Patrice Maniglier dans les locaux de Normale Sup, à Paris, en 2014.
Photo F. Juery
La difficulté de l’escalade ne nuit pas au plaisir qu’elle apporte à l’alpiniste, qui serait à l’inverse mortifié si on lui proposait d’être déposé au sommet par un hélicoptère. Les livres de philosophie sont parfois, eux aussi, escarpés, parce qu’ils exposent comme il se doit des choses complexes, ou bien, hélas !, cèdent au péché mignon d’ajouter à la complexité la complication d’un langage amphigourique. La Philosophie qui se fait, de Patrice Maniglier, non seulement évite soigneusement le second défaut, mais majore encore la première vertu par de réelles qualités «pédagogiques» et explicatives, à tel point qu’il crée comme une addiction, et de page en page – il y en a pourtant plus de 540 ! – creuse l’envie d’en savoir sur chaque point davantage. L’ouvrage offre en effet une extraordinaire «vue» sur le paysage philosophique contemporain, et les principales questions qui s’y manifestent, en partant de l’itinéraire intellectuel de son auteur, qui est aussi celui d’une génération de quadragénaires arrivée aux «affaires» théoriques et politiques quand disparaissaient les «grandes figures» de la pensée française. Au moment du «grand règlement de compte idéologique», de la «brutale liquidation» du «trésor spirituel», accumulé dans les années 60 et 70. Ou du «tournant réactionnaire» qui voulait «tout rétablir : rétablir les valeurs et l’autorité contre Mai 68, rétablir l’histoire événementielle contre l’histoire sociale et anthropologique, rétablir le politique contre l’économique […], rétablir le sujet contre la structure…».

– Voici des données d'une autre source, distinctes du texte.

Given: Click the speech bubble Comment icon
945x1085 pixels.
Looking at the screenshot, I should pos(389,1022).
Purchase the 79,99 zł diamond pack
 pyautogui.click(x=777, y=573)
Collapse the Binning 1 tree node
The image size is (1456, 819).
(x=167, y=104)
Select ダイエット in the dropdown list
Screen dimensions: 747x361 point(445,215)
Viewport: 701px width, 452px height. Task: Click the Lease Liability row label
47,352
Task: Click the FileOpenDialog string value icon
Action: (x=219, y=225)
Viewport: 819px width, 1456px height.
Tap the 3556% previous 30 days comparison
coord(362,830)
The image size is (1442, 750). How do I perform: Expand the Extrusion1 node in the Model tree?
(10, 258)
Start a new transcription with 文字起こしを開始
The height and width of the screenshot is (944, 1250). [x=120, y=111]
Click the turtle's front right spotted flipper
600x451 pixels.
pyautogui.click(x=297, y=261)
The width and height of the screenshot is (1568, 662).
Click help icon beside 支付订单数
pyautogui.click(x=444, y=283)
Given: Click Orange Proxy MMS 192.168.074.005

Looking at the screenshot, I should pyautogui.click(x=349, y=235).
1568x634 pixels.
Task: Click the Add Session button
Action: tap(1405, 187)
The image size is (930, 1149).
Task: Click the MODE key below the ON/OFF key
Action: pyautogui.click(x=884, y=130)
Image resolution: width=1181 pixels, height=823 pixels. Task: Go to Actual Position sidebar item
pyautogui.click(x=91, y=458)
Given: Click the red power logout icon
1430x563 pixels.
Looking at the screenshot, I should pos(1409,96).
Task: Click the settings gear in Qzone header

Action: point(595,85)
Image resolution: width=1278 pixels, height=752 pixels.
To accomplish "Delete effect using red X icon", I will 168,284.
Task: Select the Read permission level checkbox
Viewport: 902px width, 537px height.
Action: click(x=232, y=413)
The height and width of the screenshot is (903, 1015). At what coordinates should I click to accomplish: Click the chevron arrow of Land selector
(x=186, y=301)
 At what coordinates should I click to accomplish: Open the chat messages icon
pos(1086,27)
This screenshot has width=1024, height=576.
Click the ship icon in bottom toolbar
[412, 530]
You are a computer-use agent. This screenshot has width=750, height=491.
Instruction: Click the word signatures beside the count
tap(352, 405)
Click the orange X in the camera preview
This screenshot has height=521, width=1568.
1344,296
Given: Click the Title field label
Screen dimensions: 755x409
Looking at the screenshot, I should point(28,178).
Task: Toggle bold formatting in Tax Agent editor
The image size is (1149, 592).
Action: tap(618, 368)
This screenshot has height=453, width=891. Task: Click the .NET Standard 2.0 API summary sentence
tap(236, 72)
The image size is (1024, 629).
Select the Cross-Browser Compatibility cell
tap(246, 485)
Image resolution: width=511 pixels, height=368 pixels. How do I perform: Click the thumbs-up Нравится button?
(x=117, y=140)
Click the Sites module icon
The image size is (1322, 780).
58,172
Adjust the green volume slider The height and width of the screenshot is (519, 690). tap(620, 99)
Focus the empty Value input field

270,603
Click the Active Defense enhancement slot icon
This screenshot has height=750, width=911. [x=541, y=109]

«Médiocrité intellectuelle»
Patrice Maniglier est né le 9 février 1973 à Corbeil-Essonnes. Mais, orphelin de père à 5 ans, il a vécu toute sa jeunesse à Nice, dans un milieu «sur-provincial (comme aurait dit Lévi-Strauss), puisque la famille de ma mère […] était une famille de pieds-noirs d’Algérie, et même de la campagne du sud algérien, et encore d’immigrés espagnols». Arrivé à Paris à 17 ans, il doit «apprendre la langue intellectuelle de son temps comme une langue étrangère», alors que ses condisciples, qui avaient «grandi au milieu des livres de Marx, Freud, voire de Lacan ou Barthes, pouvaient en faire déjà un usage ajusté dans les conversations de famille à table». Mais il ne part pas de rien. Il a découvert la philosophie tout seul, grâce au «merveilleux réseau des bibliothèques municipales», un «monde» qu’il reconnaît vite être celui où il voulait vivre. «J’avais pris un livre qui s’appelait la République. […] J’avais peut-être 14 ou 15 ans… Et je l’ai lu, soigneusement, comme un roman, du début à la fin. J’ai dû comprendre quelque chose parce que je me souviens que je suis allé voir ma mère et lui ai dit : "Tu sais, la République de Platon, c’est tout l’inverse de notre République !» Sans guide, il lit la Critique de la raison pure de Kant et la Phénoménologie de l’esprit de Hegel, avant qu’en classe de terminale sa professeure de philosophie – «ok, tu connais beaucoup de choses, mais maintenant, il va falloir travailler» – ne lui mette d’autres pains sur la planche : Nietzsche, Marx, Freud… «J’entrais dans la culture de mon temps !»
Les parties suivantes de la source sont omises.